I loved this pattern as soon as I saw it. I've been meaning to make it ever since it first came out. I like the button band element, it adds something extra to a basic sheath dress. It's actually a faux button band -- the flap is sewn into the front centre seam and buttons are stitched down through all layers at the end. I do love a good button so this one was calling my name.

The pattern is rated as easy, and it is. There are two long darts in front and two in back. There's also a centre seam both front and back, and you attach the button band into the front seam, and then topstitch to keep the seam allowance nice and flat. There's a neck facing and set in sleeves, and a back lapped zip. All good beginner basics to practice if you're just starting. The fitting would be the hardest part. It can be worn with or without the included fabric sash, I think either way works.


As for my fitting issues, I shortened it about 3/4" above the waist but didn't below, since it's pretty short for me as designed (for my tastes anyhow) and I am short! I actually added 2" to the short hem line marking on the pattern, when I cut it out. I graded out from 14 at neck to 16 at bust and 18 at hip. A frequent tweak I make with closer fitting items. And I shortened the length of the front darts by 1/2" at top and bottom to adjust for my figure better; the back darts only needed a smidge of shortening. 

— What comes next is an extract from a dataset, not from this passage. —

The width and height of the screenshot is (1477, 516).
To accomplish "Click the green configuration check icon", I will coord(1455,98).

As for design tweaks, I only made one big change -- I changed the back zip to an invisible zip. That's my preferred style, and I had a perfect lightweight invisible zip in moss green in my stash that matched nicely. The only thing I didn't change was the lack of pockets. I just didn't think I could get away with side seam pockets in the fitted shape. So I'll have to learn to live without pockets with this one, argh! 

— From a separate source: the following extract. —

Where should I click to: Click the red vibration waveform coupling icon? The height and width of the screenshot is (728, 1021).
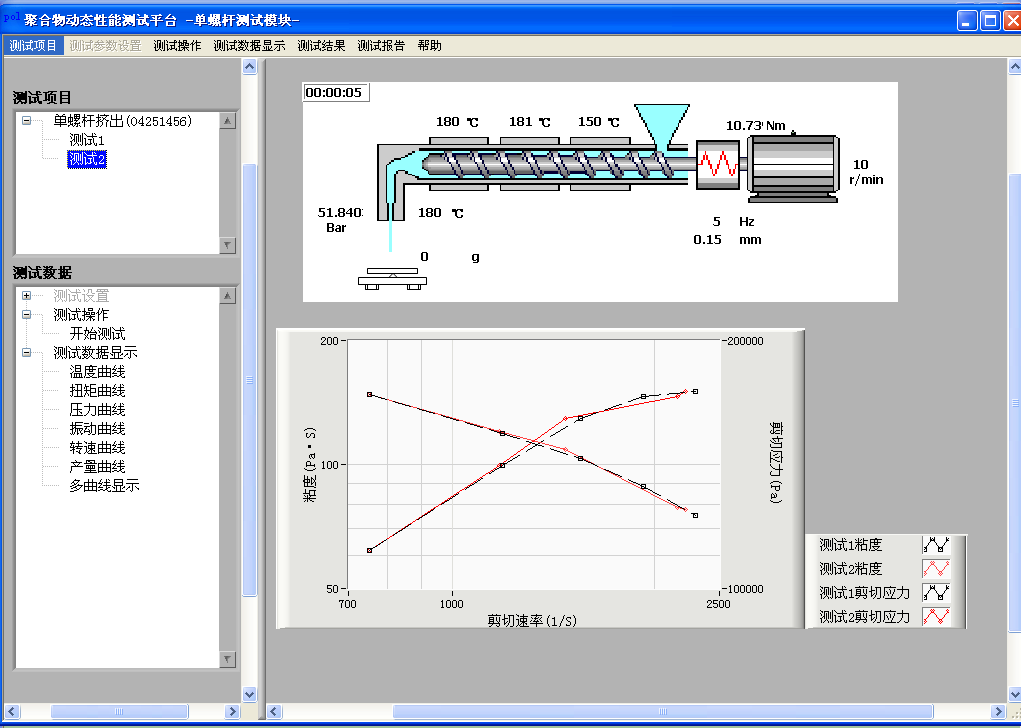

Otherwise it was a straightforward sew with basic techniques. I really like the fit, and the neckline is high but sits well and doesn't choke at all. I love the fabric and am really happy with this project. I ended up harvesting the perfect buttons for it off of my yellow jumper I made last spring, as I'm planning on refashioning that anyhow. I think they work much better on this project! 

I'm happy to have something so cheery and bright to wear as the weather starts getting lighter and brighter as well. Happy Spring to everyone.